* **What needs to be done**
Gather up every line from the entries below that uses the word "Month".

* **Task material**

Start of Block

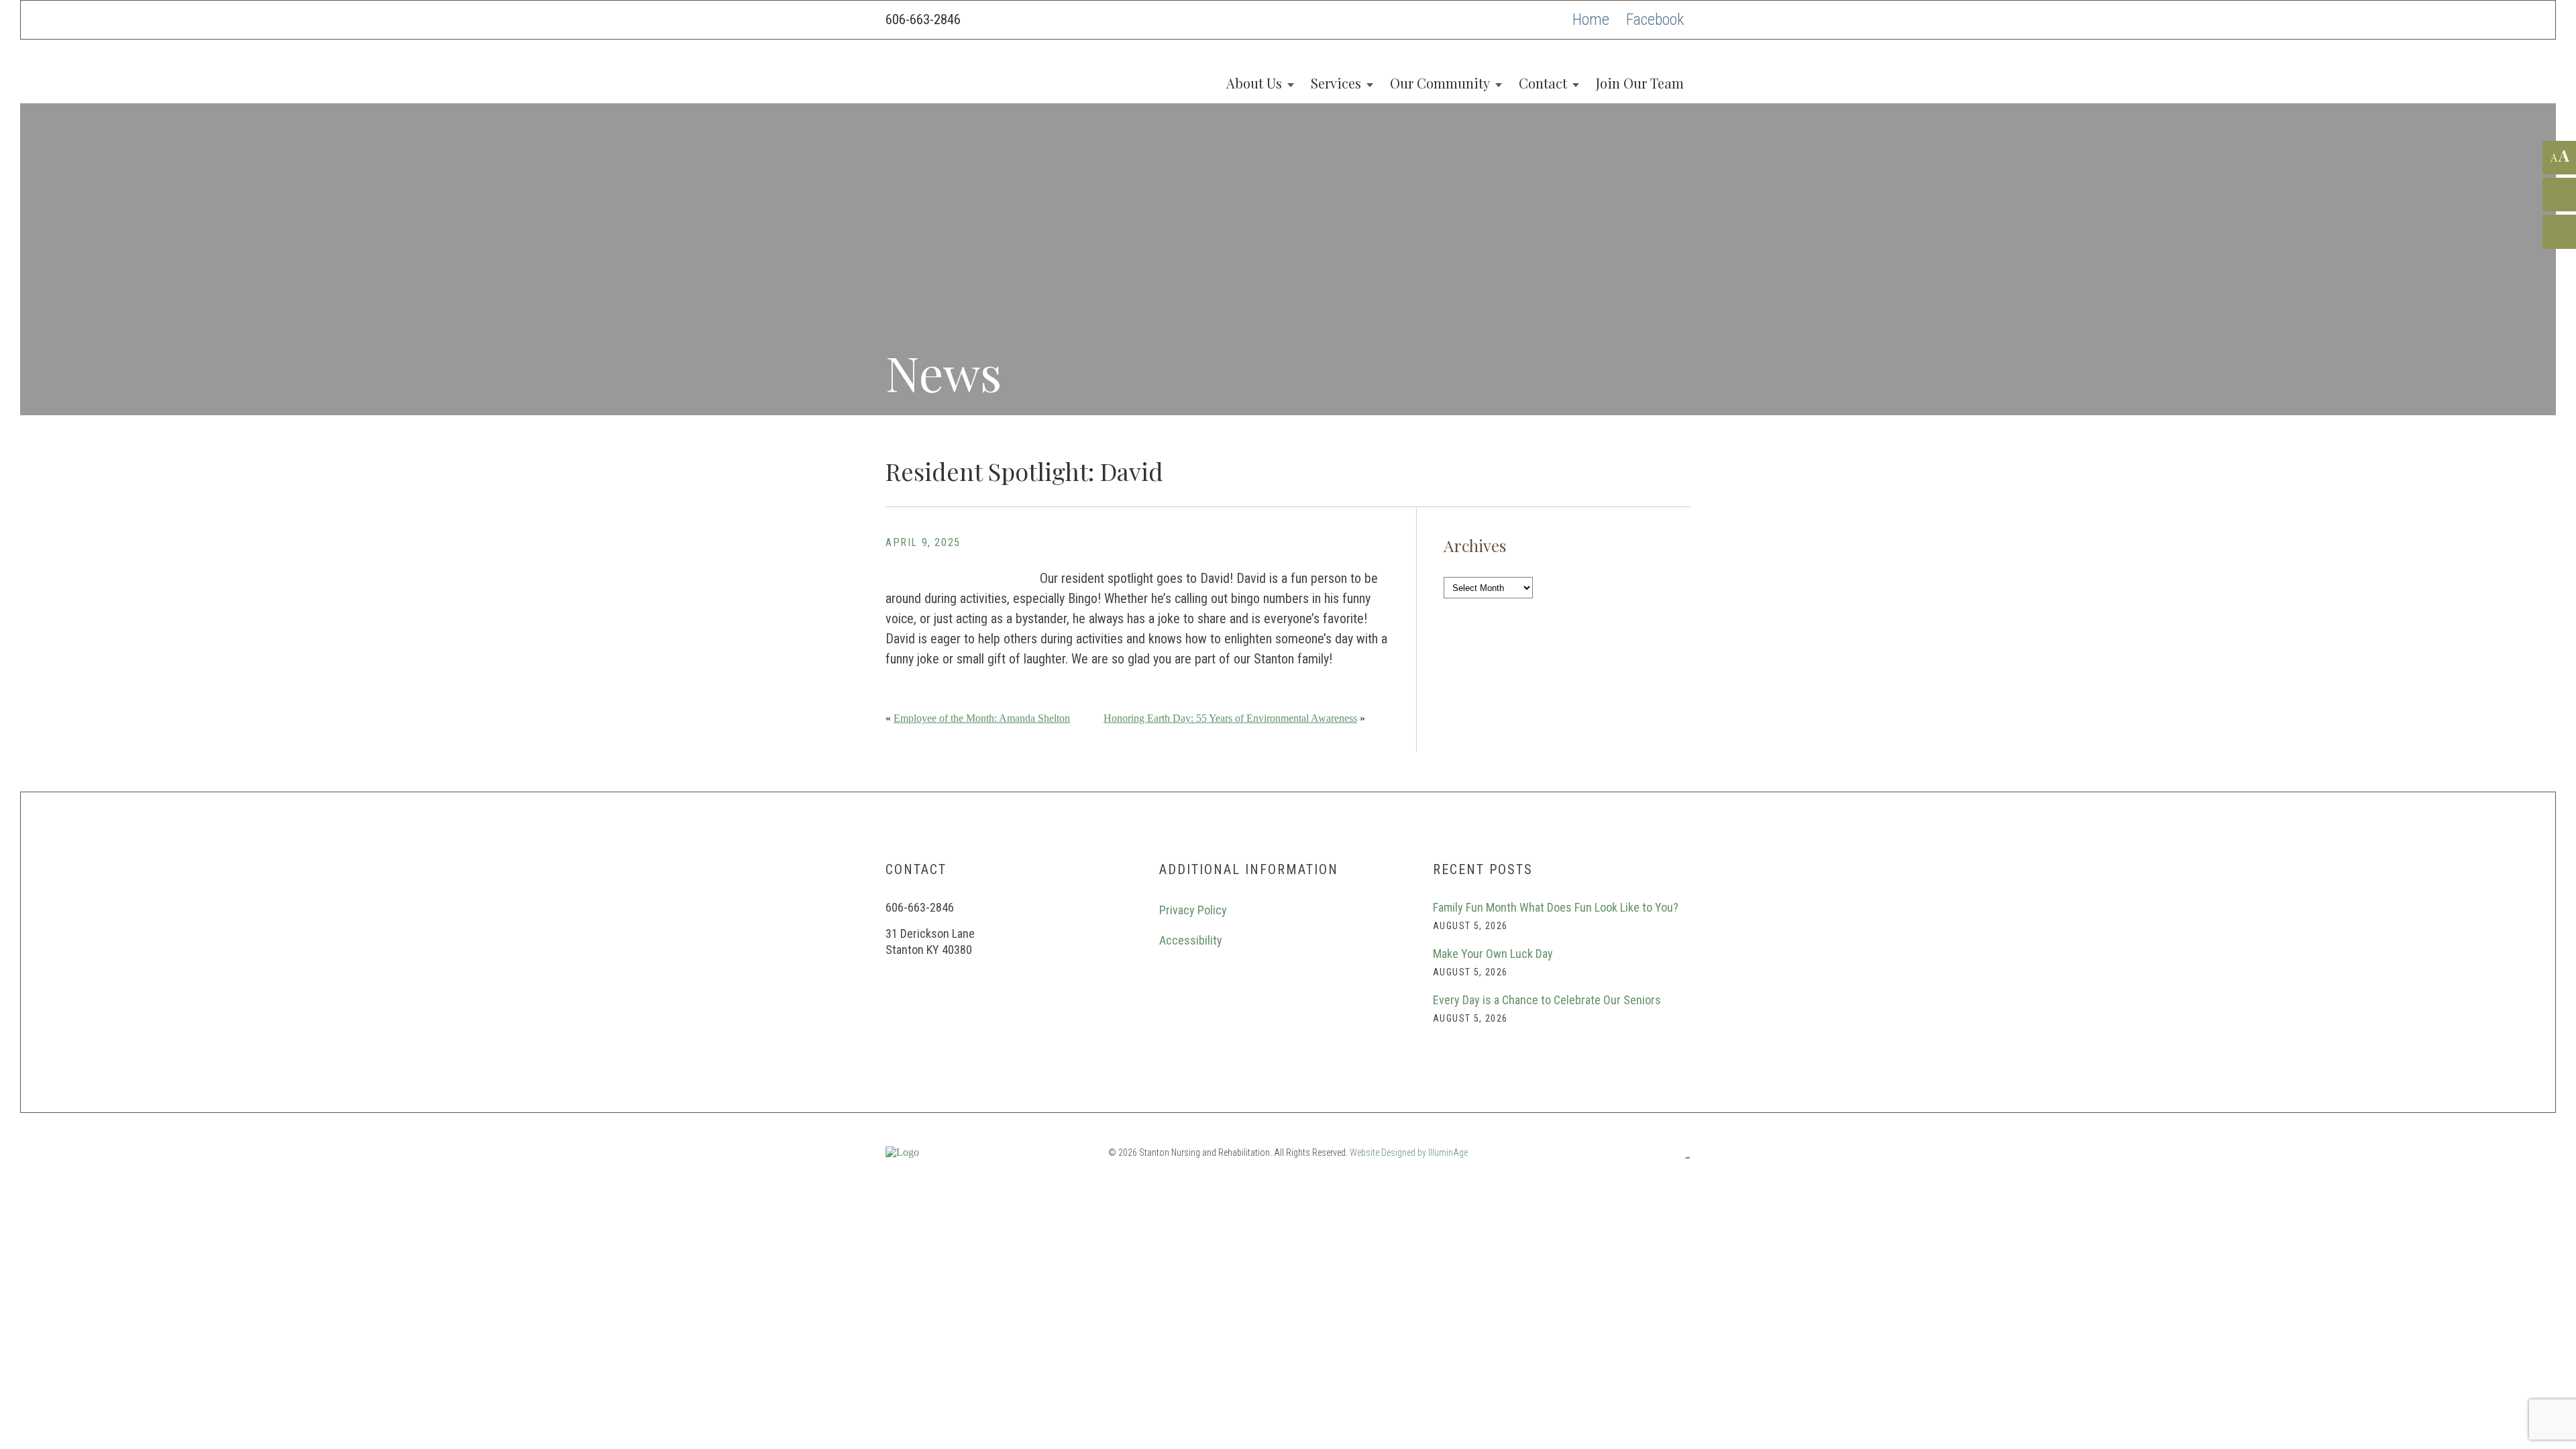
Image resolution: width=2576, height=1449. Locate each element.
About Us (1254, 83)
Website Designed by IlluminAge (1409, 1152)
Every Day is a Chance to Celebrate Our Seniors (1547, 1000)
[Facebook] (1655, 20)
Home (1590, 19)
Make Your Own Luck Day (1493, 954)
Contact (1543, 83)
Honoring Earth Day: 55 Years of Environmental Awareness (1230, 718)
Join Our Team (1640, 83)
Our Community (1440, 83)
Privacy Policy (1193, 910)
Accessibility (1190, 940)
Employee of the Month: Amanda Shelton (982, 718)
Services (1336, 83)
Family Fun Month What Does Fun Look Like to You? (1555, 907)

End of Block
Start of Block

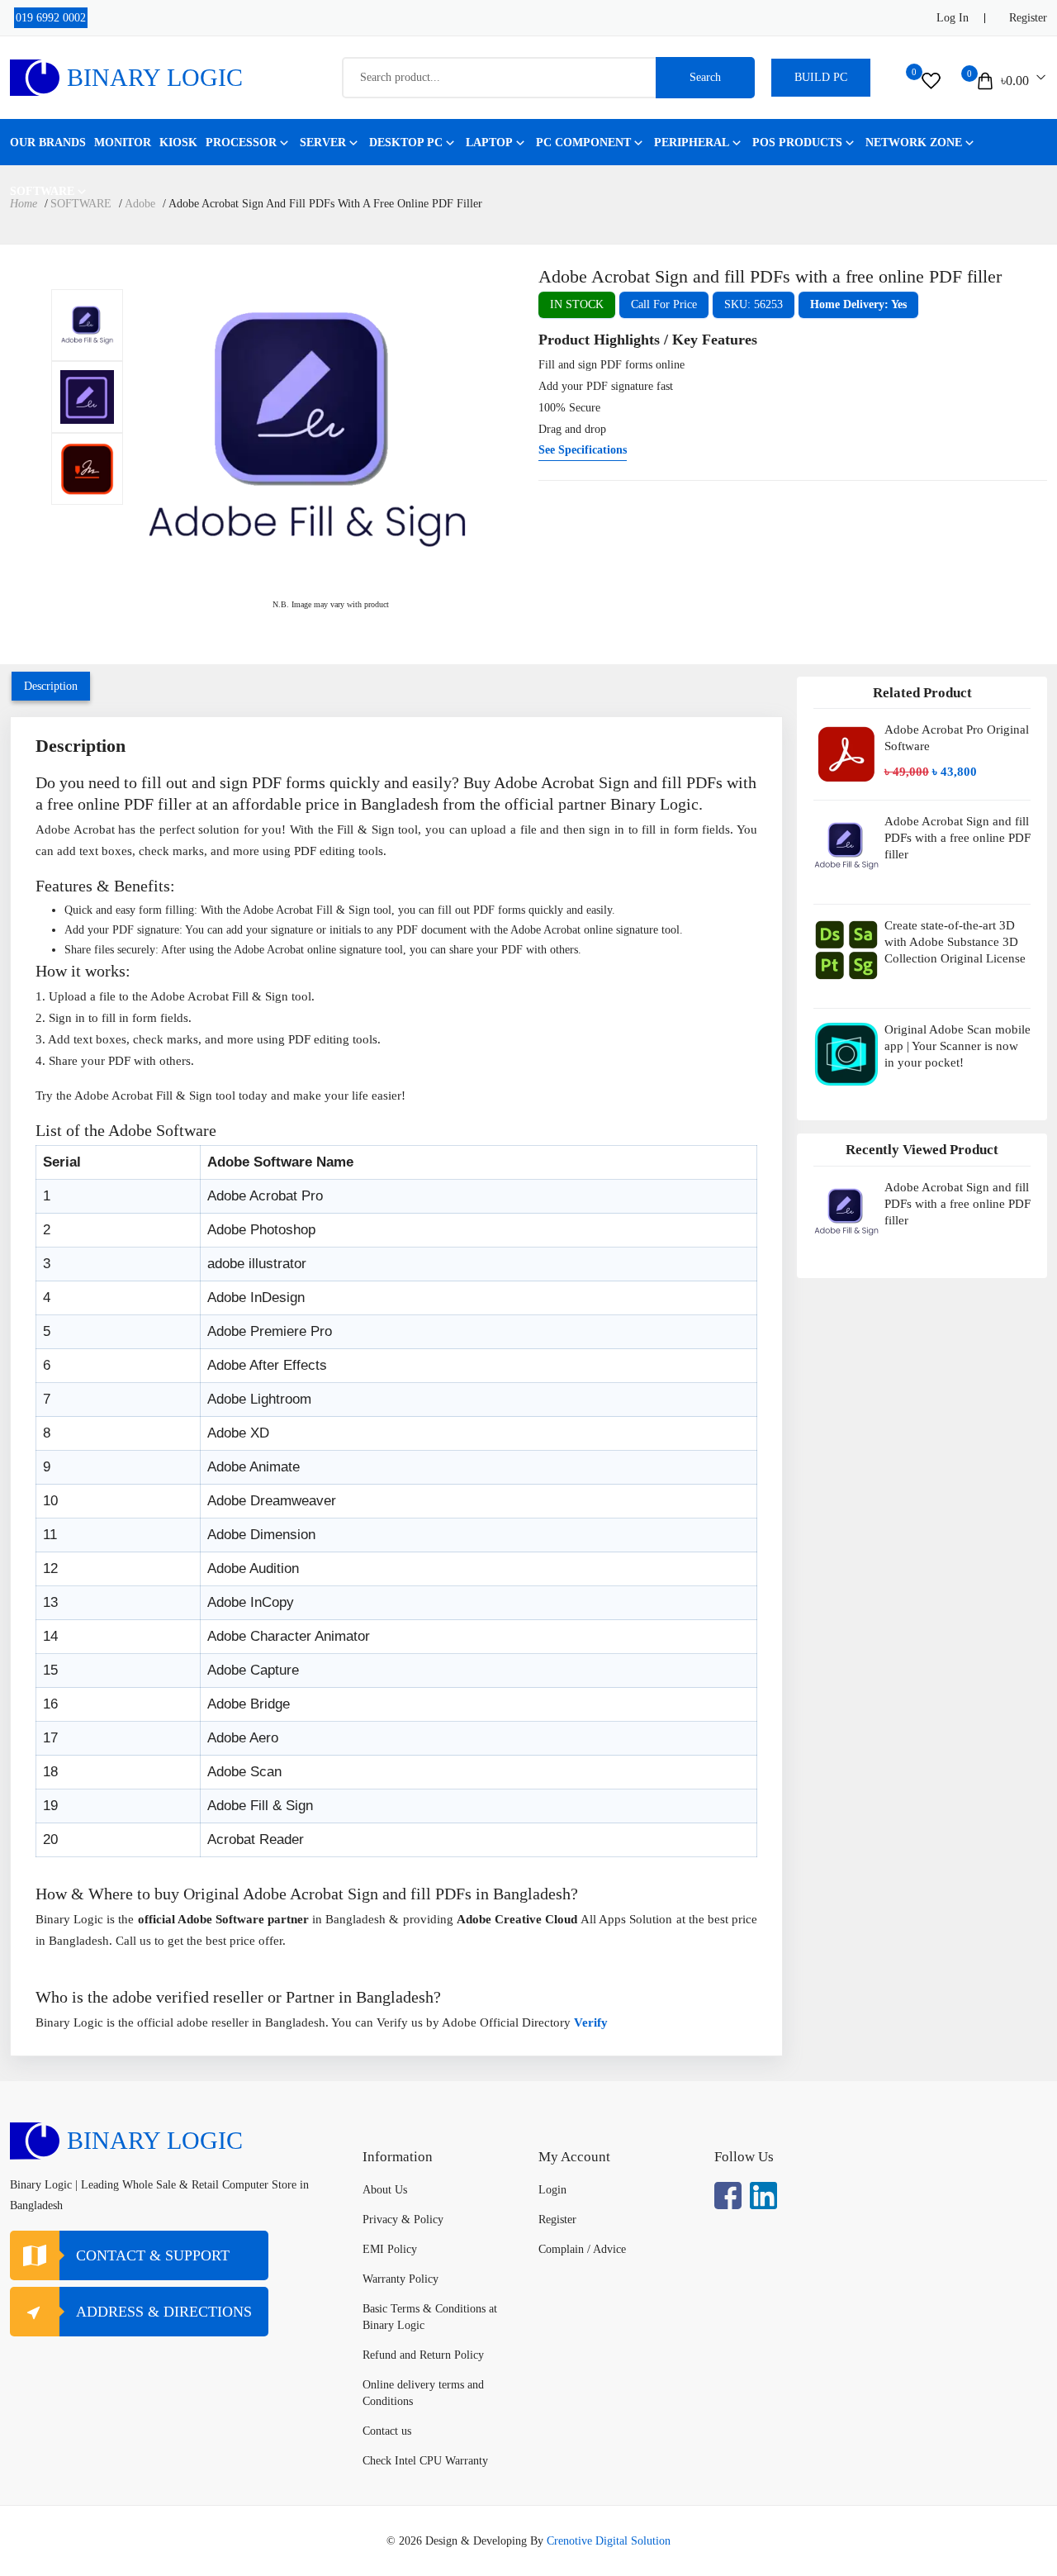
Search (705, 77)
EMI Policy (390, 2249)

End of Block

* **Response to this exercise**
Employee of the Month: Amanda Shelton (982, 718)
Family Fun Month What Does Fun Look Like to You? (1555, 907)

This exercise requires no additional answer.